Standing outside was his ex-girlfriend, Lena—pale as moonlight, soaking wet, her dark hair plastered to her face like seaweed. Water dripped from her sodden dress, pooling on our porch. Her lips moved, whispering something I couldn’t hear, but Mark’s face drained of color.

He slammed the door shut with a thunderous bang, locked it twice, and leaned against it, breathing ragged. “Nothing,” he muttered when I asked. He said nothing more that night, just climbed back into bed, shivering despite the blankets.

The next morning, over coffee, I unfolded the local paper. There it was: Lena’s obituary. Drowned two days earlier in Willow Lake. Body recovered yesterday. The date stared back—Wednesday. The knock had been Friday night.

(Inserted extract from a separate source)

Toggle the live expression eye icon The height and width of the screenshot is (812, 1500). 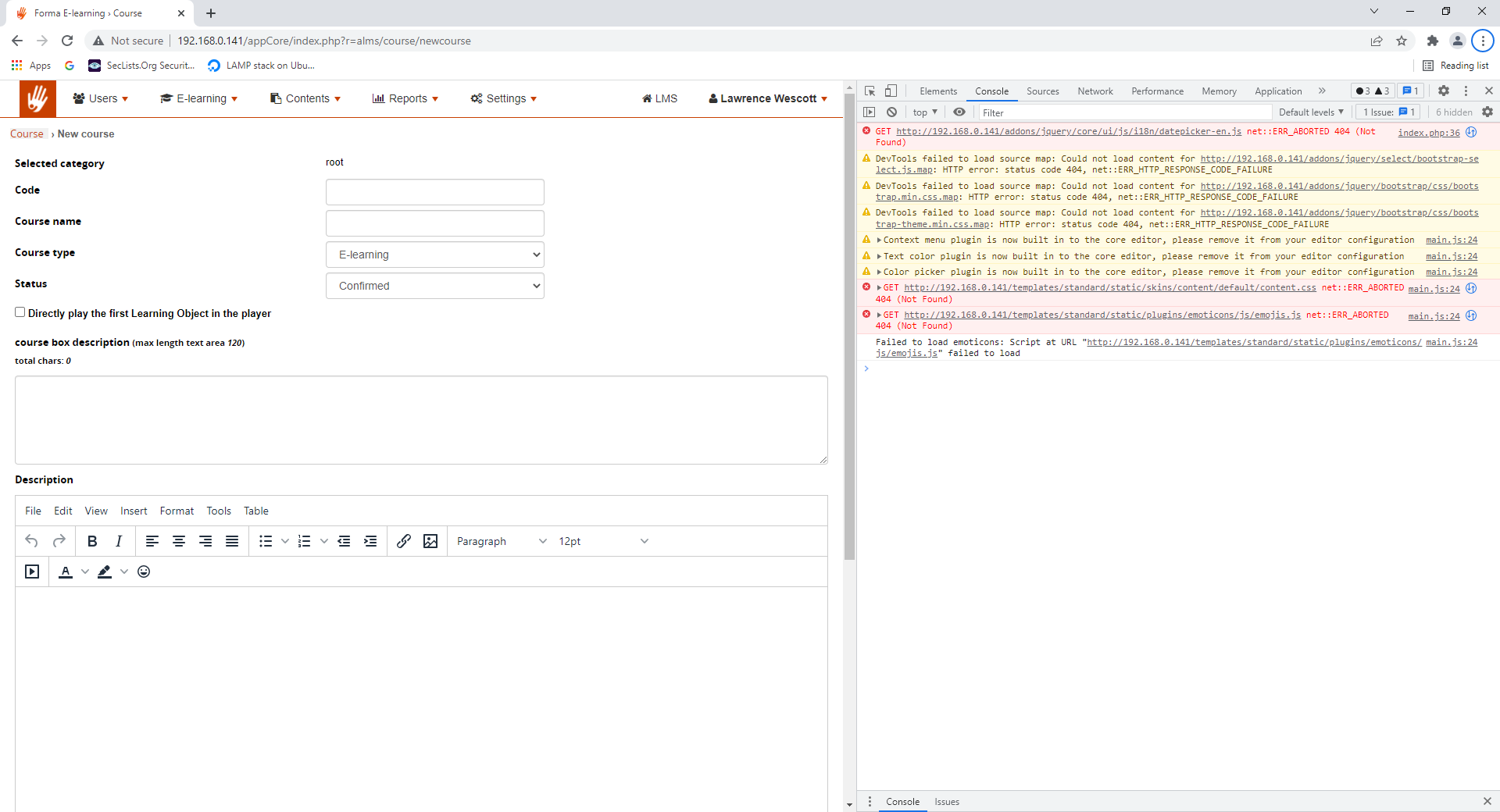959,112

Mark wouldn’t meet my eyes. “Coincidence,” he whispered, but his hands trembled. That night, I heard it again: three soft raps. Mark didn’t move. I crept downstairs alone. The door creaked open to empty darkness, but the air smelled of lake water and regret.

Whispers followed us for weeks—her voice in the wind, accusing. Mark confessed everything: the fight, the push, the secret he’d buried. Now, she was back, unfinished. We packed that night, fleeing our home. But some doors, once opened, never truly close.